### Required work
Copy out, exactly and with nothing else, the stretch of lines that starts at the line containing "Where should I click to: Tap" and finishes at the end of the data.
-=-=-=-=-
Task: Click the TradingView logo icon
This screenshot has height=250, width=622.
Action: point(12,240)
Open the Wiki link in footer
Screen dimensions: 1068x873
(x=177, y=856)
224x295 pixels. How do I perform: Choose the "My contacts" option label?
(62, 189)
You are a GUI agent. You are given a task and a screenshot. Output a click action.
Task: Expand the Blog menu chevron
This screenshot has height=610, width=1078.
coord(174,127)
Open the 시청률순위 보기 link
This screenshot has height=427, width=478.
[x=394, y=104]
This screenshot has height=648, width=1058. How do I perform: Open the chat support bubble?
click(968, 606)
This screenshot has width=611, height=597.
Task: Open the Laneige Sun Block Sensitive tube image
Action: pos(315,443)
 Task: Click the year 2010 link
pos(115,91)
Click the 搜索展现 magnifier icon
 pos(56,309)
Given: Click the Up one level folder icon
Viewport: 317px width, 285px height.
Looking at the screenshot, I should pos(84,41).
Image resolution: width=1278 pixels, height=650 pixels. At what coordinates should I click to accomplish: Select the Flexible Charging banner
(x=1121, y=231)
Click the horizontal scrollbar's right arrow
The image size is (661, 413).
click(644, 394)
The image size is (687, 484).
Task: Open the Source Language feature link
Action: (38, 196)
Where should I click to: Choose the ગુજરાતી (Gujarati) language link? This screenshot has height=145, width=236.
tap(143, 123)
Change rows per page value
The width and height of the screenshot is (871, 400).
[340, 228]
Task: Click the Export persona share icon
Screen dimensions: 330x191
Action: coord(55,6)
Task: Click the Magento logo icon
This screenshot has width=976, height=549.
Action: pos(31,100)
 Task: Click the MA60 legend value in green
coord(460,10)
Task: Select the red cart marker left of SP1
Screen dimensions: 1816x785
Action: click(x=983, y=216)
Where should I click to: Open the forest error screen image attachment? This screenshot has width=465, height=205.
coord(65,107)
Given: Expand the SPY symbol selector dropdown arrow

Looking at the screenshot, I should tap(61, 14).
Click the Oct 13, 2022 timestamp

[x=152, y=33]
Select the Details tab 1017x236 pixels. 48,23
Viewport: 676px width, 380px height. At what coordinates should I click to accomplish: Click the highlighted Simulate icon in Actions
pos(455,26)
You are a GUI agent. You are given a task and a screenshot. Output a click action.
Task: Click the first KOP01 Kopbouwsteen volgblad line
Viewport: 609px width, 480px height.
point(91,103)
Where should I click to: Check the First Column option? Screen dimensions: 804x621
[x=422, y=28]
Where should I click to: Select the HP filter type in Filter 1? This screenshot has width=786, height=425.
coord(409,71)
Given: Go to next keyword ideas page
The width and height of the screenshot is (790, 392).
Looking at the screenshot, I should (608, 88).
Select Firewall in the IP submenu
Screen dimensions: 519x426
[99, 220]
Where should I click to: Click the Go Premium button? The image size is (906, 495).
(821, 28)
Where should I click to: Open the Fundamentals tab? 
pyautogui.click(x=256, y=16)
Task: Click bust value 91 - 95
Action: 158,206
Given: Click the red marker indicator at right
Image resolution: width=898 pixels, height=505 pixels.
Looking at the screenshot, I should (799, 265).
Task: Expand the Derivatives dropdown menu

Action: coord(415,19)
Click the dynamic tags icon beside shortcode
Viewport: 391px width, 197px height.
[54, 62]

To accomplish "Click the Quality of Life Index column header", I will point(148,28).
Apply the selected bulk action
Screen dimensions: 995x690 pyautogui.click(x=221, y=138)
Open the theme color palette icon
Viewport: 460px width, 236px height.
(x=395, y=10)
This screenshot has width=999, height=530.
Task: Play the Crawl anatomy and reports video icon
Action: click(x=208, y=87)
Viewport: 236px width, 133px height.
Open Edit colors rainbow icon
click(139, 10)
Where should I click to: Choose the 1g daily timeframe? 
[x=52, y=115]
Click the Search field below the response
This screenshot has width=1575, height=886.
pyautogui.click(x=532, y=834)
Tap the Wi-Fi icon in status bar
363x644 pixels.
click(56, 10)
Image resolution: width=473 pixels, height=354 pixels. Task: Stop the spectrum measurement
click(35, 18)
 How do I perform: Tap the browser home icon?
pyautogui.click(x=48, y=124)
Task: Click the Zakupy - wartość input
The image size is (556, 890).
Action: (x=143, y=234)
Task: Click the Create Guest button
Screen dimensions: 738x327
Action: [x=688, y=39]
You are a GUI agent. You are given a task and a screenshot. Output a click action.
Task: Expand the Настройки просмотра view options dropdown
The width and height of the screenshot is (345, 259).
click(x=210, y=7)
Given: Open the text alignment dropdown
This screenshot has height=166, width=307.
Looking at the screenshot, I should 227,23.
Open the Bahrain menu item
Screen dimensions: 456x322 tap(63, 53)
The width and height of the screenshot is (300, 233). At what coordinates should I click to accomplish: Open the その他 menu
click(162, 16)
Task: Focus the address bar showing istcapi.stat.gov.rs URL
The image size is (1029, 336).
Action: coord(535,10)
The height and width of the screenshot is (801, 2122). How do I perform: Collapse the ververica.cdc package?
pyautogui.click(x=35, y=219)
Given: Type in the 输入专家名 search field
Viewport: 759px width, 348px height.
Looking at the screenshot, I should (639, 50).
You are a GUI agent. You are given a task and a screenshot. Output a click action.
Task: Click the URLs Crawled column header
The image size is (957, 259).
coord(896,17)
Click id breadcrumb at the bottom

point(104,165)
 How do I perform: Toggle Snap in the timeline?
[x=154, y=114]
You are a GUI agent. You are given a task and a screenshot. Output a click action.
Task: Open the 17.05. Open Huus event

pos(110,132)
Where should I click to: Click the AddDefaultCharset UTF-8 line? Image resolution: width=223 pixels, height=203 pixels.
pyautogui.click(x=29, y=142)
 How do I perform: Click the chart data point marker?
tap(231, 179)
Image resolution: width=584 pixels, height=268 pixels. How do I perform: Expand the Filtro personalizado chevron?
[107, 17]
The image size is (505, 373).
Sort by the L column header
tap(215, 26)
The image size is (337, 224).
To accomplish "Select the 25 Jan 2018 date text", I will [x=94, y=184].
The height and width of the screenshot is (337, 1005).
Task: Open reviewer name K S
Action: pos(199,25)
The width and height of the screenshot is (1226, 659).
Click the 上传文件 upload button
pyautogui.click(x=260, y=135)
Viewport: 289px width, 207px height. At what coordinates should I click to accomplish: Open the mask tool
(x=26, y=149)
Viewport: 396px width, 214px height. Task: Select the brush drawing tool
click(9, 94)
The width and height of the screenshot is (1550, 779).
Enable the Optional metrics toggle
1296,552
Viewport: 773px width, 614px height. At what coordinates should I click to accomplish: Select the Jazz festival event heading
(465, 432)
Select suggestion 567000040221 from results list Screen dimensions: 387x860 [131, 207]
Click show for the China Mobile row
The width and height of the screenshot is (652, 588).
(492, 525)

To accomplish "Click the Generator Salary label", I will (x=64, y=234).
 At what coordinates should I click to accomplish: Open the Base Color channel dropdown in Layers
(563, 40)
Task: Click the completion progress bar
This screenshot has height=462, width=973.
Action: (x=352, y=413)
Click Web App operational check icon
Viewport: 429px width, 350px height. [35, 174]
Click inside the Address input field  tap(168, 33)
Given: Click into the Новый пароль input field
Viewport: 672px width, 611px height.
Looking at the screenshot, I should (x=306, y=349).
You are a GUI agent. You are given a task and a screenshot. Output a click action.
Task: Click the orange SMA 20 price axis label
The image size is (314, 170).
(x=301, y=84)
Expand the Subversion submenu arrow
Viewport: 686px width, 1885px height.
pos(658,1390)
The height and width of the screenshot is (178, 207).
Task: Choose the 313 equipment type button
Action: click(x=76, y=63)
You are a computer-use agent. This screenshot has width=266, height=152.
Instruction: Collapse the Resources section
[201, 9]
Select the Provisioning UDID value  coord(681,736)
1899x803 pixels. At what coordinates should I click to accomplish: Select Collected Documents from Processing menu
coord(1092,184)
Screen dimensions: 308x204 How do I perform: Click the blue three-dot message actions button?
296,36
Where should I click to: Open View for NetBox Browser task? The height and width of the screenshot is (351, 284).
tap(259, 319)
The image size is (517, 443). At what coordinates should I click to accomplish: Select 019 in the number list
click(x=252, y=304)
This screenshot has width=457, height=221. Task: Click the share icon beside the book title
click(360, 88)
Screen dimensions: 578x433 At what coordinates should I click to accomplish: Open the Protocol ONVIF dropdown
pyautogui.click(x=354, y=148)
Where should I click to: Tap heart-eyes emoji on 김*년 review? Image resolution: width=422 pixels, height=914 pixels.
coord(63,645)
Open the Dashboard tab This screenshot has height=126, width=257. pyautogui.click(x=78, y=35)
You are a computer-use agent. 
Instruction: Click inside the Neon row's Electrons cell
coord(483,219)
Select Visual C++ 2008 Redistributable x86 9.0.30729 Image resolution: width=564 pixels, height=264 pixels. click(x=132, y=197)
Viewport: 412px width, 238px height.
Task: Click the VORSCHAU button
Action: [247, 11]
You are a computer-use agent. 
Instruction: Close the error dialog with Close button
-=-=-=-=-
### Response
Where should I click to: Tap heart-eyes emoji on 김*년 review? Image resolution: width=422 pixels, height=914 pixels.
coord(63,645)
Open the Dashboard tab This screenshot has height=126, width=257. pyautogui.click(x=78, y=35)
You are a computer-use agent. 
Instruction: Click inside the Neon row's Electrons cell
coord(483,219)
Select Visual C++ 2008 Redistributable x86 9.0.30729 Image resolution: width=564 pixels, height=264 pixels. click(x=132, y=197)
Viewport: 412px width, 238px height.
Task: Click the VORSCHAU button
Action: [247, 11]
You are a computer-use agent. 
Instruction: Close the error dialog with Close button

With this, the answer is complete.